What to produce –
The lines to copy are those with "link" in them. Pull each one from the entries below.

Material to process Start Marker

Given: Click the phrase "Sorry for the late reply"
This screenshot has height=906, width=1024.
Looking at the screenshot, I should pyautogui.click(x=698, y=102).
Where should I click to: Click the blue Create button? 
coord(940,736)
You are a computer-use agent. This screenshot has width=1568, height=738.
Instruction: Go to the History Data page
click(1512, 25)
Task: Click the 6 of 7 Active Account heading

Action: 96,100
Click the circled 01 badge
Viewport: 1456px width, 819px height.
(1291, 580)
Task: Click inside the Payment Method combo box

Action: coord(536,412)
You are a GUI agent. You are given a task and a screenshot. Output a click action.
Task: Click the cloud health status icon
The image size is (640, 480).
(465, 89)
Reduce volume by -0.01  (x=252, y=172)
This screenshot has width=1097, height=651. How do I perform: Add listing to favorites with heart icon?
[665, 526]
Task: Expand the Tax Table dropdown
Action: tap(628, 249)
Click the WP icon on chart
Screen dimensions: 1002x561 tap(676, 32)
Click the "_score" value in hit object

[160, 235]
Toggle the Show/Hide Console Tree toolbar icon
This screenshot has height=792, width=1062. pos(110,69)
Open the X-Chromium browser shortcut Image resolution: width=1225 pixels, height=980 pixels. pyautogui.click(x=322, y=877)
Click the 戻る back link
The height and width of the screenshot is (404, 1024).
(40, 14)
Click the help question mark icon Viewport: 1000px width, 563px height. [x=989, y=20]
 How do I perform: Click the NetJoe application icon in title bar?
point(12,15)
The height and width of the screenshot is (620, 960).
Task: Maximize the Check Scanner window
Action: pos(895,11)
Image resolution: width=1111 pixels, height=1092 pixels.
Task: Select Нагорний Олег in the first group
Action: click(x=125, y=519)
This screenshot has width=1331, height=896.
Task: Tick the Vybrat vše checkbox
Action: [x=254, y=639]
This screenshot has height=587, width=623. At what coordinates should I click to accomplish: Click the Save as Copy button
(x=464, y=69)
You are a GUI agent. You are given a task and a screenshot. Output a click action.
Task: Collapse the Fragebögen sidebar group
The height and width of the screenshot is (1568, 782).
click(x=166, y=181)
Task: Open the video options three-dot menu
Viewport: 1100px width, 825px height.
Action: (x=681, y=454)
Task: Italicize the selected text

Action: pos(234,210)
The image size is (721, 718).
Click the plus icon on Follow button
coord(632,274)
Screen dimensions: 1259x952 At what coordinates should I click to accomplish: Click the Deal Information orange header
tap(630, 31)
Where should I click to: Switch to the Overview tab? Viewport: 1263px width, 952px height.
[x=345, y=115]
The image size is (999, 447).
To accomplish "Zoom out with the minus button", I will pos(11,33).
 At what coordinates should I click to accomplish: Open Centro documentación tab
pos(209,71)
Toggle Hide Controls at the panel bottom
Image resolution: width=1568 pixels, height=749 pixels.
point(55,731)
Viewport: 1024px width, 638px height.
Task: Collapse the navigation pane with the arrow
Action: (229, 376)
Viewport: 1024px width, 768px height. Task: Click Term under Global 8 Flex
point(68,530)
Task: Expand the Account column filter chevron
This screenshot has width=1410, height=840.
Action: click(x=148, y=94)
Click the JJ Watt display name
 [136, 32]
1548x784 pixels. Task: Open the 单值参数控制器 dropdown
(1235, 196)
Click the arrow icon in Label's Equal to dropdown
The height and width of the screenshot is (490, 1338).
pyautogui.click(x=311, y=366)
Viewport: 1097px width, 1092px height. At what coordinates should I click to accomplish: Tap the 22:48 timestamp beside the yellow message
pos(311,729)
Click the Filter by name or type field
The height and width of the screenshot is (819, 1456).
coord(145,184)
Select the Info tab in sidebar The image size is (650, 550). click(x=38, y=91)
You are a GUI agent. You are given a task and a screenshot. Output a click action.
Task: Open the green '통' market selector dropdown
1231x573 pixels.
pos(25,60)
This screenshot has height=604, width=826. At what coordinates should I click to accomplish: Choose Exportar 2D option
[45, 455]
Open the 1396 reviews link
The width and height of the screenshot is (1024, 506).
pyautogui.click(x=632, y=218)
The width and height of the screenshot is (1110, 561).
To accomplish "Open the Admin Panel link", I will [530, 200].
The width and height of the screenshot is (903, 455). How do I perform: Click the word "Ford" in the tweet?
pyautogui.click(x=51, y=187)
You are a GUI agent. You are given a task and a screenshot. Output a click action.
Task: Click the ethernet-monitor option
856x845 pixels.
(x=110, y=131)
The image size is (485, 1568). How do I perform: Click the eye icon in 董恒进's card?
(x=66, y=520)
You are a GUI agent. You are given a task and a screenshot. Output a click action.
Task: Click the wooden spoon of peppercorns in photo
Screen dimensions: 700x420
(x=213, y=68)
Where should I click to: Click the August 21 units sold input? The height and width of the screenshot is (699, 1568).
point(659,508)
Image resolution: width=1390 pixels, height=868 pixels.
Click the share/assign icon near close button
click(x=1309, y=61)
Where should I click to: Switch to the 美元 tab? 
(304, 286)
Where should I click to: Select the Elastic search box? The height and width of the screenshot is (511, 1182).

Material to process End Marker

Finished exercise –
Click the 戻る back link
Open the 1396 reviews link
To accomplish "Open the Admin Panel link", I will [530, 200].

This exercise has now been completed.